What is being asked
Please give the number of lines that hold the string "right" in the listing, without any other words.

------------------------------

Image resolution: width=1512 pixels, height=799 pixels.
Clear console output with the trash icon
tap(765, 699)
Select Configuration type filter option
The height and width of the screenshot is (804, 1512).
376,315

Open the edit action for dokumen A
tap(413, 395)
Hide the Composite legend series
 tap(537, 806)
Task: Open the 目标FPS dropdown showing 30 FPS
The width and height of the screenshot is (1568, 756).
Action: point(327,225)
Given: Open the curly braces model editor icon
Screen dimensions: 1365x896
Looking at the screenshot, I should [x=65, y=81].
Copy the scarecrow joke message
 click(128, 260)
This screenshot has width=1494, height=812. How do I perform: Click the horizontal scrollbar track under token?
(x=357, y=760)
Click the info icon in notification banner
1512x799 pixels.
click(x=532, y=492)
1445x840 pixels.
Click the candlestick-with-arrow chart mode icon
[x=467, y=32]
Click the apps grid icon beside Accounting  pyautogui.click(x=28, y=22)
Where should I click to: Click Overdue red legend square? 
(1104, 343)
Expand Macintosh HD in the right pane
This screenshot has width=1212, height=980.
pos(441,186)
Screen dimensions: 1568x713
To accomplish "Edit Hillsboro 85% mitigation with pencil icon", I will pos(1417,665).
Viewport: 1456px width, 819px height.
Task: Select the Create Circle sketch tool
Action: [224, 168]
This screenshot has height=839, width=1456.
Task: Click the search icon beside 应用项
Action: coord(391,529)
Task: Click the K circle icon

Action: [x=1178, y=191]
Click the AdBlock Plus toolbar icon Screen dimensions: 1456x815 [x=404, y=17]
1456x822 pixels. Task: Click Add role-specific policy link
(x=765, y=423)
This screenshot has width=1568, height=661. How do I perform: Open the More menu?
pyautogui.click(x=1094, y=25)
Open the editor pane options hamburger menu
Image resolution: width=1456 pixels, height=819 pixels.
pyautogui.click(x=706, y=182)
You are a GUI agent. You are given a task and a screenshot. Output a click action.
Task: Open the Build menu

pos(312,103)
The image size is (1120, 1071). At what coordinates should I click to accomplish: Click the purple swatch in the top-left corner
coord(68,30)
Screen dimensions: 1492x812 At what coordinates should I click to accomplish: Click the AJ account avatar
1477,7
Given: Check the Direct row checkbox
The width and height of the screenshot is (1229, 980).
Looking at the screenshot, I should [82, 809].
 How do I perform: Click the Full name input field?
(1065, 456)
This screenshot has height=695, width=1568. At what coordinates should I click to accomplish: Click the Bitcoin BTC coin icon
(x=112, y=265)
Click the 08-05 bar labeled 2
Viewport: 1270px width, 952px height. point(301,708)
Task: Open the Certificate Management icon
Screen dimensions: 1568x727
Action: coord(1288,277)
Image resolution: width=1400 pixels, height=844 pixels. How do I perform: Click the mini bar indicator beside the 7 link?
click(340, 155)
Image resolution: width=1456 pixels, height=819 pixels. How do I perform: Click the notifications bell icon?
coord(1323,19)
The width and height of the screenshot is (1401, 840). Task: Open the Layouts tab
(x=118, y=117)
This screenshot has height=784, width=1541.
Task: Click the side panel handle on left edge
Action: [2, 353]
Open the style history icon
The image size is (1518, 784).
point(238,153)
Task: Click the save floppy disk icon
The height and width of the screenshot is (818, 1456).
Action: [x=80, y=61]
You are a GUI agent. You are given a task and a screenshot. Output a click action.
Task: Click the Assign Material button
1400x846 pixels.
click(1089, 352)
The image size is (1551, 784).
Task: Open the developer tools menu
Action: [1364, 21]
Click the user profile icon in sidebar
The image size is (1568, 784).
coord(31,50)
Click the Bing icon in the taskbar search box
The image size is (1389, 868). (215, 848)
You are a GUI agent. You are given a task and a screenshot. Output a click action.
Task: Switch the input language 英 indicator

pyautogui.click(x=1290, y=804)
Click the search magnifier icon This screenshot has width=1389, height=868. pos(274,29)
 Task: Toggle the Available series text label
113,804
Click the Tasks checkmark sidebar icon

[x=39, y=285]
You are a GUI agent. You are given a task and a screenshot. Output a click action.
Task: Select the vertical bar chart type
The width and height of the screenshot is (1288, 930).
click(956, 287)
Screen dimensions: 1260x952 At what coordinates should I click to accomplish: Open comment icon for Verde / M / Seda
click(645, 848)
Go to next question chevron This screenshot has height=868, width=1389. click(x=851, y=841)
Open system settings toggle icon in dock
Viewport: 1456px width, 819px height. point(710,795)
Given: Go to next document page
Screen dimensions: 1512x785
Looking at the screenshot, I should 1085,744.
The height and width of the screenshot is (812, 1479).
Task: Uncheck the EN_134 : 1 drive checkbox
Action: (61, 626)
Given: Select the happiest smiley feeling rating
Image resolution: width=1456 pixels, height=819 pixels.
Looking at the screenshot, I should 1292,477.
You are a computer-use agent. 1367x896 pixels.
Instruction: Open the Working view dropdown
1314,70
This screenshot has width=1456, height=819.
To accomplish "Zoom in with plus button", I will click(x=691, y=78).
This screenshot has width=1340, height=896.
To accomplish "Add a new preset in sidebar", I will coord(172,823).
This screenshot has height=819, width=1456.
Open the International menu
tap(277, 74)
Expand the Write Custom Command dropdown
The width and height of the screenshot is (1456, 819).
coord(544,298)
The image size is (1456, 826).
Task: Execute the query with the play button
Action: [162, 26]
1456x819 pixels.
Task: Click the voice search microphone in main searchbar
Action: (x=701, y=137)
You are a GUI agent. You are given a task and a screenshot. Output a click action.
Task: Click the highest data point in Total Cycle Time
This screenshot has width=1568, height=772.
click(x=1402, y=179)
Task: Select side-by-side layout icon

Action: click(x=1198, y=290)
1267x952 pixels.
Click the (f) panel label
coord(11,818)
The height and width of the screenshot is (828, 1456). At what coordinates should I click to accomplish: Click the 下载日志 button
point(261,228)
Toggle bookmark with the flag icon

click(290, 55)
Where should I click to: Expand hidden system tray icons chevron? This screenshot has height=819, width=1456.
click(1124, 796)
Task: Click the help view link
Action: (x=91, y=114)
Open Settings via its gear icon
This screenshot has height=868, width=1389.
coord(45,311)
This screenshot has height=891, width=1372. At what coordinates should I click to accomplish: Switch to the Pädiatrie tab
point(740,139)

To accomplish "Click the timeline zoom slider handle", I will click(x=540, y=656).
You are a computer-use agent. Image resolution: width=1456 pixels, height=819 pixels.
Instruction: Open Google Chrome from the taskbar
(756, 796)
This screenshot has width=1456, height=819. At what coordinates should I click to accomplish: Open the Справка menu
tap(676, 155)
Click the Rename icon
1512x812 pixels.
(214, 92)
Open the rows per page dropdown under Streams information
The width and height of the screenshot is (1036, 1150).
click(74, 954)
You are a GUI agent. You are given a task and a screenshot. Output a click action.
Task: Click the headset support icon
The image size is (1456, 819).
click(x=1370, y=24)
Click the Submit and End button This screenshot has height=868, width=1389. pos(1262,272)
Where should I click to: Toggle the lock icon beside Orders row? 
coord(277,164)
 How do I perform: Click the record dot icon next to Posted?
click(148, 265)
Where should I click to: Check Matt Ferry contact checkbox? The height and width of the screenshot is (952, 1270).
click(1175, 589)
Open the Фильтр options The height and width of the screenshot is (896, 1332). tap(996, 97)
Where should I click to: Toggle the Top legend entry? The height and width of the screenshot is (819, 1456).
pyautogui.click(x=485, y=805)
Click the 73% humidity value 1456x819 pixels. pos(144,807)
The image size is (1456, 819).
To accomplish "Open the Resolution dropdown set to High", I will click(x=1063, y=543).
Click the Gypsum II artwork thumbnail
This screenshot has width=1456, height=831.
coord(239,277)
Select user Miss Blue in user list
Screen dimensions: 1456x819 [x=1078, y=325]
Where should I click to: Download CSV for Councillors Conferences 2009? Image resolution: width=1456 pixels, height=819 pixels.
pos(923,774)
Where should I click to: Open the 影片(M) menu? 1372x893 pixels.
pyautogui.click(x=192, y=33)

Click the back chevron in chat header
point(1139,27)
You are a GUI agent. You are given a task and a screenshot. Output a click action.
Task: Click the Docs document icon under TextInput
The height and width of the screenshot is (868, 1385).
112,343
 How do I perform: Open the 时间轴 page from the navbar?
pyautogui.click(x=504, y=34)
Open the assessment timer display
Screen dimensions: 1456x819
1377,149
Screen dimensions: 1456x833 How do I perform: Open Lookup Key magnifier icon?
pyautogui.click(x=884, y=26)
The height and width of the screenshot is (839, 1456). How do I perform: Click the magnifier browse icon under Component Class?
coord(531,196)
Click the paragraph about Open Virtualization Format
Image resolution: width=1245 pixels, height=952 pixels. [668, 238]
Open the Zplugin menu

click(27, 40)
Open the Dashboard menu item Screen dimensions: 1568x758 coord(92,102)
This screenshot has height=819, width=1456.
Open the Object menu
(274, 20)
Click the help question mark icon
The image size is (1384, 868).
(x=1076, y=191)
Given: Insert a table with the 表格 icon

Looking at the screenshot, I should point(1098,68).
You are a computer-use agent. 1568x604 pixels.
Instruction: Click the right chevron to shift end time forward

------------------------------

Response to the exercise
2